=== Begin Enclosure ===

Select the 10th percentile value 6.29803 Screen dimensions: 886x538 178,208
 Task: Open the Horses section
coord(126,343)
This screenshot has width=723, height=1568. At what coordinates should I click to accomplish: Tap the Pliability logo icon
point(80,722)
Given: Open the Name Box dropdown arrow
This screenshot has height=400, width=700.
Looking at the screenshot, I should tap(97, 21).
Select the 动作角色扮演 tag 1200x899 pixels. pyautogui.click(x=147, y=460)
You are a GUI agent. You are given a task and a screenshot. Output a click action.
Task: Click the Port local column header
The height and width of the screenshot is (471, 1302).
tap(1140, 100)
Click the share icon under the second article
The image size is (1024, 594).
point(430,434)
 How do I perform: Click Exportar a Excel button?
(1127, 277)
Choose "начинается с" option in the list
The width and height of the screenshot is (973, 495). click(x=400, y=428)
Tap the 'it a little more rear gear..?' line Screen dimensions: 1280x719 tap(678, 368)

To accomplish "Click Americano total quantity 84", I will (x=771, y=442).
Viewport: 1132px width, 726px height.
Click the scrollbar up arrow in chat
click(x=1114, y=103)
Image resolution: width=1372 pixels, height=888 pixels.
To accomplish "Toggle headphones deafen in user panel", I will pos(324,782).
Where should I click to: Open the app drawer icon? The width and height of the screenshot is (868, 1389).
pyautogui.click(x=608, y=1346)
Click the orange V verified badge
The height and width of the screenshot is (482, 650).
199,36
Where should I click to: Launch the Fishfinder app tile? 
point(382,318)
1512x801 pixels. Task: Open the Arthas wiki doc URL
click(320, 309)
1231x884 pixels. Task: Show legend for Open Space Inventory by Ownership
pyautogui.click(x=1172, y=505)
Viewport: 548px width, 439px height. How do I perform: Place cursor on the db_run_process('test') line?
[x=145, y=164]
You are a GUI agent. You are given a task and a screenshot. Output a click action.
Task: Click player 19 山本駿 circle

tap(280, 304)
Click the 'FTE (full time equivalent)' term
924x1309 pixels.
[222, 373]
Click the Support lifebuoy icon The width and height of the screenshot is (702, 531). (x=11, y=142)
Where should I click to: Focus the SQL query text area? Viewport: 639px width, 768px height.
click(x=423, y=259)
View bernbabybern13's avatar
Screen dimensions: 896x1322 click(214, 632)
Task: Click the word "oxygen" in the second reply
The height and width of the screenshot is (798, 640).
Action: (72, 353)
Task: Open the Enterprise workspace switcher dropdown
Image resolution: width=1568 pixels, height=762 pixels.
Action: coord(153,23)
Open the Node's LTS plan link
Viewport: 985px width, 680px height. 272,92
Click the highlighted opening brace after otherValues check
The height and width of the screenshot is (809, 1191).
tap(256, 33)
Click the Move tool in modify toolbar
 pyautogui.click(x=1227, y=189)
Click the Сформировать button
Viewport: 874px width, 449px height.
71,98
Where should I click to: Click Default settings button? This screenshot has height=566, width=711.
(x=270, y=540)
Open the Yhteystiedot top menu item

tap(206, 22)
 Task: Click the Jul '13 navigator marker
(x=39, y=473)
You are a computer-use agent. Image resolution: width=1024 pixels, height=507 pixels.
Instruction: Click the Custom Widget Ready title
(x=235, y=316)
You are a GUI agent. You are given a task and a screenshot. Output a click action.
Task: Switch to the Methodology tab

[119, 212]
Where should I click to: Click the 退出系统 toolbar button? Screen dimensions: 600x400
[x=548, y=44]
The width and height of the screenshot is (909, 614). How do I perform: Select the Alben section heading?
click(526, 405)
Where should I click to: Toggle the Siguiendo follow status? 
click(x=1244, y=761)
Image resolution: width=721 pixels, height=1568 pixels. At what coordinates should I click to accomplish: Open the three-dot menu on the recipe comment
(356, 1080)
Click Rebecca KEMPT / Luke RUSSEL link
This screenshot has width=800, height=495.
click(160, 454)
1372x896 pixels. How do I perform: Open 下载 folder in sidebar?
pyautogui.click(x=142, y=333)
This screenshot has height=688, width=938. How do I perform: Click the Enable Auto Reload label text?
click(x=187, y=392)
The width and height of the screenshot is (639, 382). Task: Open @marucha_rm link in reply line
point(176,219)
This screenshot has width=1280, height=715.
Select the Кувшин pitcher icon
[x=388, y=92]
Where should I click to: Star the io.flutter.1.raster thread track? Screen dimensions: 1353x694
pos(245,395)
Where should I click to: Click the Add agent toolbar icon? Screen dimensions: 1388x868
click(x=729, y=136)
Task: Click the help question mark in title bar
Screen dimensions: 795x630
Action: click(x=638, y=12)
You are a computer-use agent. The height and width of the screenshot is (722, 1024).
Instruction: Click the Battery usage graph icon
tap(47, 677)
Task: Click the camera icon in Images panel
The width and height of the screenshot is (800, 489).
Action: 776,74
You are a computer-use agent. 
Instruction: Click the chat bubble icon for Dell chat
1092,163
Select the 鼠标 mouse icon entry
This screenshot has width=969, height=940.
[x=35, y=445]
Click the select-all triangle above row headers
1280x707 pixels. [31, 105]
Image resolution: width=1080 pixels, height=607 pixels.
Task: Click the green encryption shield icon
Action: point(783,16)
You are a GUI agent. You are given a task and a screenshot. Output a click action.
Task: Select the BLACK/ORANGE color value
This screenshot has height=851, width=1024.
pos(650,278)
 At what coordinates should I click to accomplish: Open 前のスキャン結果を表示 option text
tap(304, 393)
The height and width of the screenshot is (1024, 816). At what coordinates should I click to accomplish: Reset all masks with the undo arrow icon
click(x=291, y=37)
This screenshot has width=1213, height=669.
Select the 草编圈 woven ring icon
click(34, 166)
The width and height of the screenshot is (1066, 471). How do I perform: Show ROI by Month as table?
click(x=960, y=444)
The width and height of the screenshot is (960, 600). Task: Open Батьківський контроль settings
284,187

=== End Enclosure ===

### WHAT IS NEEDED
All of the entries are to be set down again without alteration.

### ANSWER BOX
Select the 10th percentile value 6.29803 Screen dimensions: 886x538 178,208
 Task: Open the Horses section
coord(126,343)
This screenshot has width=723, height=1568. At what coordinates should I click to accomplish: Tap the Pliability logo icon
point(80,722)
Given: Open the Name Box dropdown arrow
This screenshot has height=400, width=700.
Looking at the screenshot, I should tap(97, 21).
Select the 动作角色扮演 tag 1200x899 pixels. pyautogui.click(x=147, y=460)
You are a GUI agent. You are given a task and a screenshot. Output a click action.
Task: Click the Port local column header
The height and width of the screenshot is (471, 1302).
tap(1140, 100)
Click the share icon under the second article
The image size is (1024, 594).
point(430,434)
 How do I perform: Click Exportar a Excel button?
(1127, 277)
Choose "начинается с" option in the list
The width and height of the screenshot is (973, 495). click(x=400, y=428)
Tap the 'it a little more rear gear..?' line Screen dimensions: 1280x719 tap(678, 368)

To accomplish "Click Americano total quantity 84", I will (x=771, y=442).
Viewport: 1132px width, 726px height.
Click the scrollbar up arrow in chat
click(x=1114, y=103)
Image resolution: width=1372 pixels, height=888 pixels.
To accomplish "Toggle headphones deafen in user panel", I will pos(324,782).
Where should I click to: Open the app drawer icon? The width and height of the screenshot is (868, 1389).
pyautogui.click(x=608, y=1346)
Click the orange V verified badge
The height and width of the screenshot is (482, 650).
199,36
Where should I click to: Launch the Fishfinder app tile? 
point(382,318)
1512x801 pixels. Task: Open the Arthas wiki doc URL
click(320, 309)
1231x884 pixels. Task: Show legend for Open Space Inventory by Ownership
pyautogui.click(x=1172, y=505)
Viewport: 548px width, 439px height. How do I perform: Place cursor on the db_run_process('test') line?
[x=145, y=164]
You are a GUI agent. You are given a task and a screenshot. Output a click action.
Task: Click player 19 山本駿 circle

tap(280, 304)
Click the 'FTE (full time equivalent)' term
924x1309 pixels.
[222, 373]
Click the Support lifebuoy icon The width and height of the screenshot is (702, 531). (x=11, y=142)
Where should I click to: Focus the SQL query text area? Viewport: 639px width, 768px height.
click(x=423, y=259)
View bernbabybern13's avatar
Screen dimensions: 896x1322 click(214, 632)
Task: Click the word "oxygen" in the second reply
The height and width of the screenshot is (798, 640).
Action: (72, 353)
Task: Open the Enterprise workspace switcher dropdown
Image resolution: width=1568 pixels, height=762 pixels.
Action: coord(153,23)
Open the Node's LTS plan link
Viewport: 985px width, 680px height. 272,92
Click the highlighted opening brace after otherValues check
The height and width of the screenshot is (809, 1191).
tap(256, 33)
Click the Move tool in modify toolbar
 pyautogui.click(x=1227, y=189)
Click the Сформировать button
Viewport: 874px width, 449px height.
71,98
Where should I click to: Click Default settings button? This screenshot has height=566, width=711.
(x=270, y=540)
Open the Yhteystiedot top menu item

tap(206, 22)
 Task: Click the Jul '13 navigator marker
(x=39, y=473)
You are a computer-use agent. Image resolution: width=1024 pixels, height=507 pixels.
Instruction: Click the Custom Widget Ready title
(x=235, y=316)
You are a GUI agent. You are given a task and a screenshot. Output a click action.
Task: Switch to the Methodology tab

[119, 212]
Where should I click to: Click the 退出系统 toolbar button? Screen dimensions: 600x400
[x=548, y=44]
The width and height of the screenshot is (909, 614). How do I perform: Select the Alben section heading?
click(526, 405)
Where should I click to: Toggle the Siguiendo follow status? 
click(x=1244, y=761)
Image resolution: width=721 pixels, height=1568 pixels. At what coordinates should I click to accomplish: Open the three-dot menu on the recipe comment
(356, 1080)
Click Rebecca KEMPT / Luke RUSSEL link
This screenshot has width=800, height=495.
click(160, 454)
1372x896 pixels. How do I perform: Open 下载 folder in sidebar?
pyautogui.click(x=142, y=333)
This screenshot has height=688, width=938. How do I perform: Click the Enable Auto Reload label text?
click(x=187, y=392)
The width and height of the screenshot is (639, 382). Task: Open @marucha_rm link in reply line
point(176,219)
This screenshot has width=1280, height=715.
Select the Кувшин pitcher icon
[x=388, y=92]
Where should I click to: Star the io.flutter.1.raster thread track? Screen dimensions: 1353x694
pos(245,395)
Where should I click to: Click the Add agent toolbar icon? Screen dimensions: 1388x868
click(x=729, y=136)
Task: Click the help question mark in title bar
Screen dimensions: 795x630
Action: click(x=638, y=12)
You are a computer-use agent. The height and width of the screenshot is (722, 1024).
Instruction: Click the Battery usage graph icon
tap(47, 677)
Task: Click the camera icon in Images panel
The width and height of the screenshot is (800, 489).
Action: 776,74
You are a computer-use agent. 
Instruction: Click the chat bubble icon for Dell chat
1092,163
Select the 鼠标 mouse icon entry
This screenshot has width=969, height=940.
[x=35, y=445]
Click the select-all triangle above row headers
1280x707 pixels. [31, 105]
Image resolution: width=1080 pixels, height=607 pixels.
Task: Click the green encryption shield icon
Action: point(783,16)
You are a GUI agent. You are given a task and a screenshot. Output a click action.
Task: Select the BLACK/ORANGE color value
This screenshot has height=851, width=1024.
pos(650,278)
 At what coordinates should I click to accomplish: Open 前のスキャン結果を表示 option text
tap(304, 393)
The height and width of the screenshot is (1024, 816). At what coordinates should I click to accomplish: Reset all masks with the undo arrow icon
click(x=291, y=37)
This screenshot has width=1213, height=669.
Select the 草编圈 woven ring icon
click(34, 166)
The width and height of the screenshot is (1066, 471). How do I perform: Show ROI by Month as table?
click(x=960, y=444)
The width and height of the screenshot is (960, 600). Task: Open Батьківський контроль settings
284,187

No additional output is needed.